Cloud Accounting PDPA Compliance

Cloud accounting PDPA compliance needs careful vendor and access review. PDPC’s cloud guidance states that an organisation remains responsible for complying with PDPA obligations when a cloud service provider processes personal data on its behalf. 

The cloud provider may be treated as a data intermediary when it processes personal data under a written contract and for the organisation’s purposes.

SMEs should check these controls before using cloud accounting software:

  • Use multi-factor authentication for owners, accountants, payroll users, and tax agents.
  • Give users only the access needed for their role.
  • Remove access quickly when employees, vendors, or accountants change.
  • Check where data is stored and how overseas transfers are handled.
  • Keep written contracts or terms that explain data protection responsibilities.
  • Back up records securely and test account recovery steps.

PDPC Enforcement Penalty Data Breach Singapore

This enforcement penalty data breach Singapore risk is now serious enough for directors to treat data protection as a business control. PDPC guidance states that organisations may face financial penalties of up to S$1 million or 10% of annual Singapore turnover if turnover exceeds S$10 million.

Data breach notification rules are also important. PDPC states that a breach may be notifiable if it is likely to result in significant harm or if it affects 500 or more individuals. Organisations must notify PDPC as soon as practicable, and PDPC’s breach reporting page refers to notification within 3 calendar days.

For accounting firms, the reputational cost can be just as painful as the fine. A data leak involving client payroll or tax records can damage trust quickly.

Common PDPA Mistakes In Accounting Work

  • Sending payroll files through normal email without password protection.
  • Keeping old client records forever after the legal retention period ends.
  • Sharing one cloud accounting login across multiple staff members.
  • Giving junior staff full access to director, bank, or payroll files.
  • Forgetting to remove accountant or employee access after a role change.
  • Treating PDPA as an IT issue instead of a management responsibility.

These mistakes are common because accounting teams move fast during month-end and tax deadlines.
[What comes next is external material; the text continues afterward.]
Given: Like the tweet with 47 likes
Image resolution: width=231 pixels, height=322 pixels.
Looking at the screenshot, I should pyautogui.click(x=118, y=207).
A short checklist before sharing files can prevent larger problems later.

How Arnifi Can Help Manage Accounting Records?

Arnifi can help Singapore companies keep compliance practical as they grow. Our team can support company setup, accounting coordination, corporate secretarial planning, compliance calendar setup, and data-handling workflow review through suitable specialists. We help founders understand how accounting records, cloud tools, tax files, and PDPA duties connect in daily operations.

Conclusion

PDPA accounting records Singapore compliance should be built into accounting workflows, not added after a breach. SMEs should appoint a DPO, restrict access, secure cloud systems, keep records only as long as required, and prepare a breach response plan. Strong data habits protect clients, reduce enforcement risk, and make financial operations safer.

FAQs

1. Does PDPA Apply To Accounting Records In Singapore?

Yes. PDPA can apply when accounting records contain personal data, such as employee details, payroll data, bank information, customer addresses, or tax records.

2. Must SMEs Appoint A Data Protection Officer?

Yes. Organisations must appoint a DPO and make the DPO’s business contact information publicly available.

3. How Long Should Accounting Records Be Kept?

Companies usually need to retain accounting records for at least 5 years for tax and statutory purposes. 4. Who Is Responsible For Data In Cloud Accounting Software?

The organisation remains responsible for PDPA compliance when a cloud provider processes personal data on its behalf. The cloud provider may also have data intermediary duties under the PDPA.